The Creation of AGB Fallback Shells

TL;DR

This paper investigates the dynamics of fallback shells in AGB stars, combining simulations and analytic models to identify conditions under which ejected material falls back or escapes, with implications for post-AGB star formation.

Contribution

It introduces a combined hydrodynamic and analytic approach to characterize fallback shells in AGB stars, identifying a critical velocity threshold for fallback versus escape.

Findings

Identified a critical shell velocity for fallback

Developed a simplified analytic model matching simulations

Discussed implications for post-AGB dusty disk formation

Abstract

The possibility that mass ejected during Asymptotic Giant Branch (AGB) stellar evolution phases falls back towards the star has been suggested in applications ranging from the formation of accretion disks to the powering of late-thermal pulses.

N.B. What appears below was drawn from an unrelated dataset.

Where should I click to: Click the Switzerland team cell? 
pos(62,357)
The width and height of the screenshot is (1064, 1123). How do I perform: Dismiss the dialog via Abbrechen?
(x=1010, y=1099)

In this paper, we seek to explicate the properties of fallback flow trajectories from mass-loss events. We focus on a transient phase of mass ejection with sub-escape speeds, followed by a phase of a typical AGB wind. We solve the problem using both hydrodynamic simulations and a simplified one-dimensional analytic model that matches the simulations. For a given set of initial wind characteristics, we find a critical shell velocity that distinguishes between "shell fallback" and "shell escape". We discuss the relevance of our results for both single and binary AGB stars. In particular, we discuss how our results help to frame further studies of fallback as a mechanism for forming the substantial population of observed post-AGB stars with dusty disks.